> Work to do: Rewrite the lines from the one containing "You are a computer-use agent." through the end of the material, replacing "store models" with "store hours" and leaving everything else unchanged. Give only those lines, and leave the pictures out.

————————

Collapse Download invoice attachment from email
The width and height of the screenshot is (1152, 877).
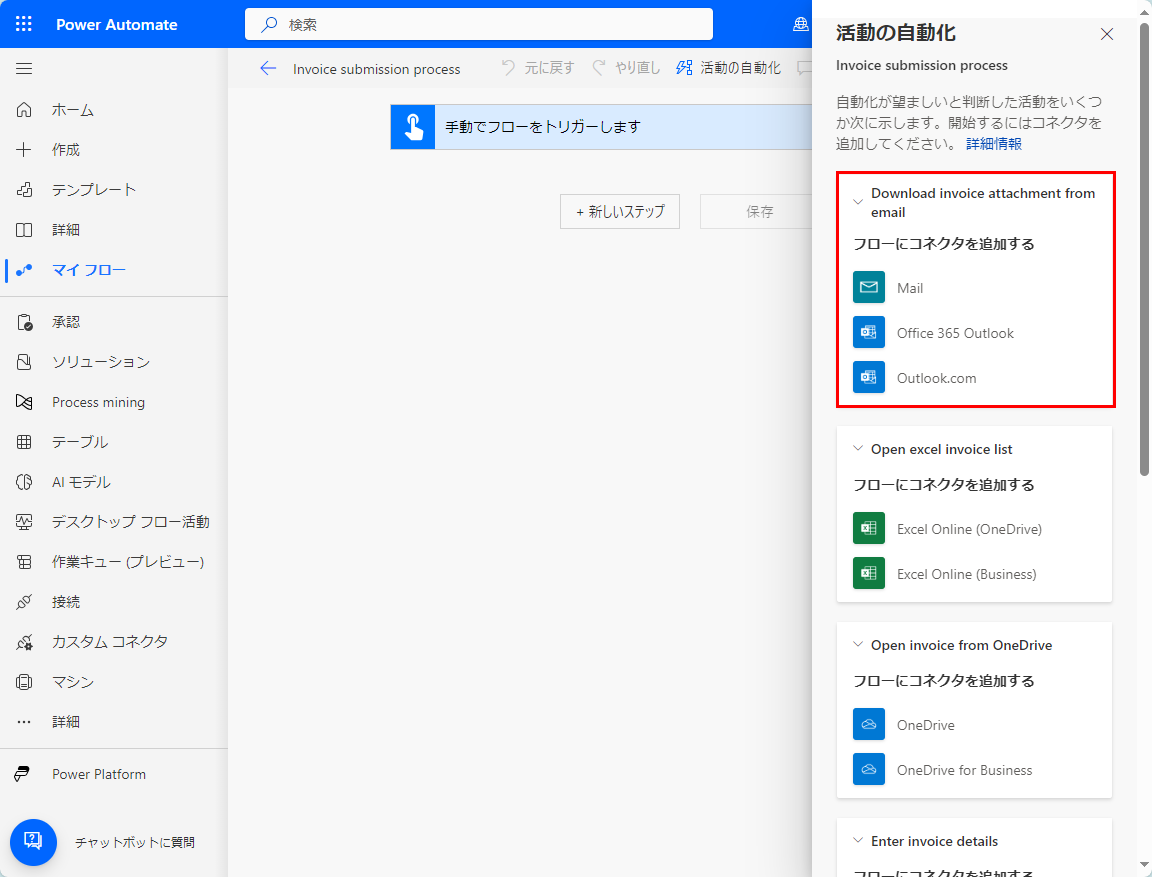tap(858, 201)
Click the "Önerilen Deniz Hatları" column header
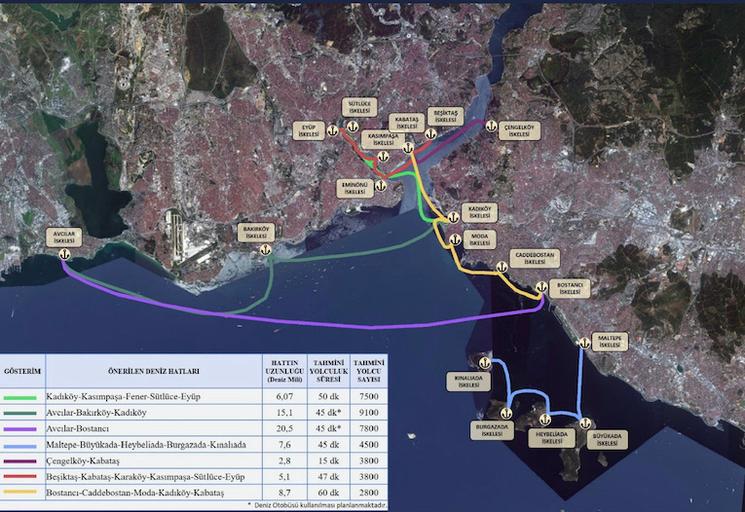The height and width of the screenshot is (512, 745). tap(150, 371)
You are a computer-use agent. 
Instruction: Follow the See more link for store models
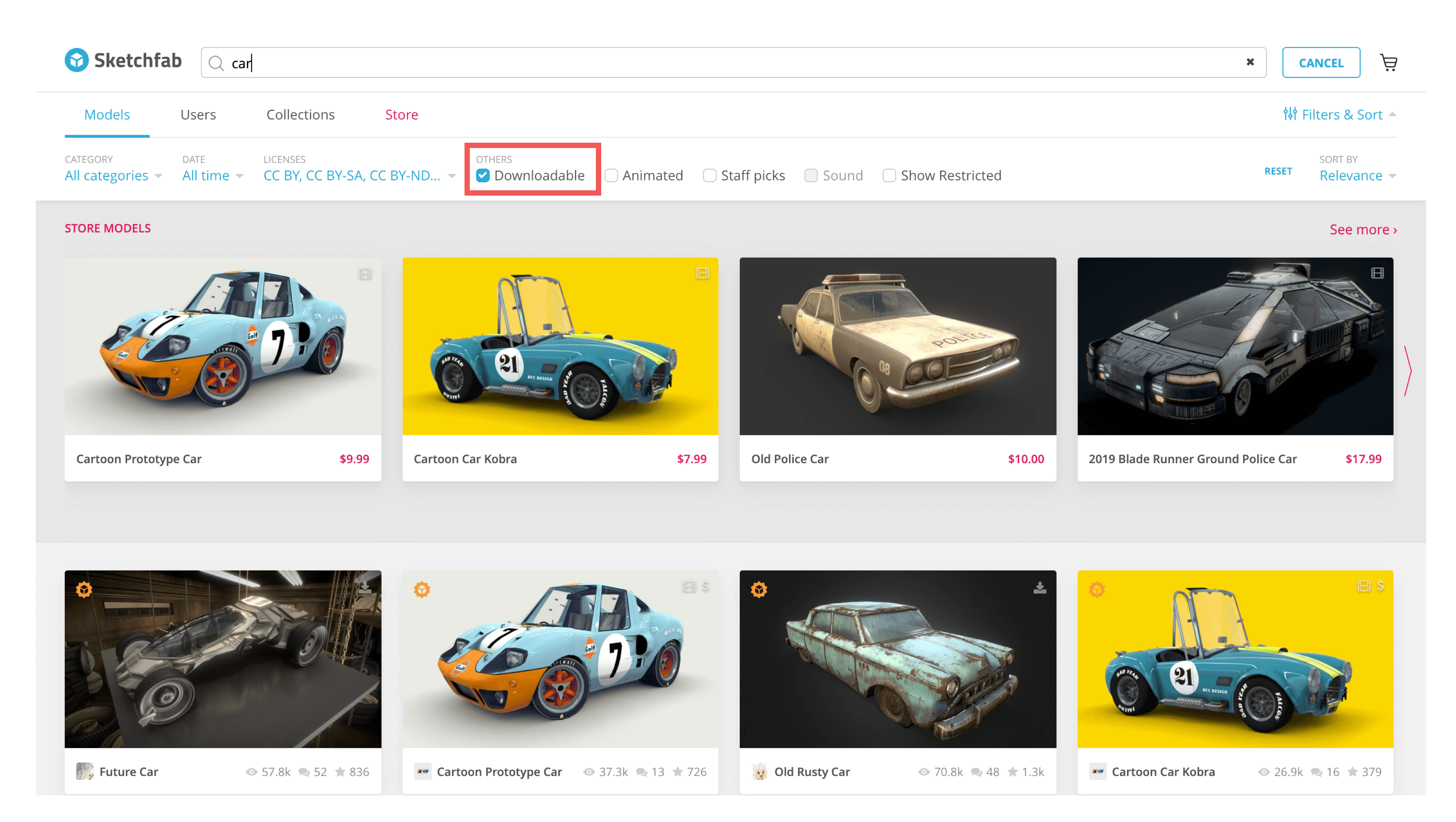(1363, 229)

————————

> Answer to the exercise:
You are a computer-use agent. 
Instruction: Follow the See more link for store hours
(1363, 229)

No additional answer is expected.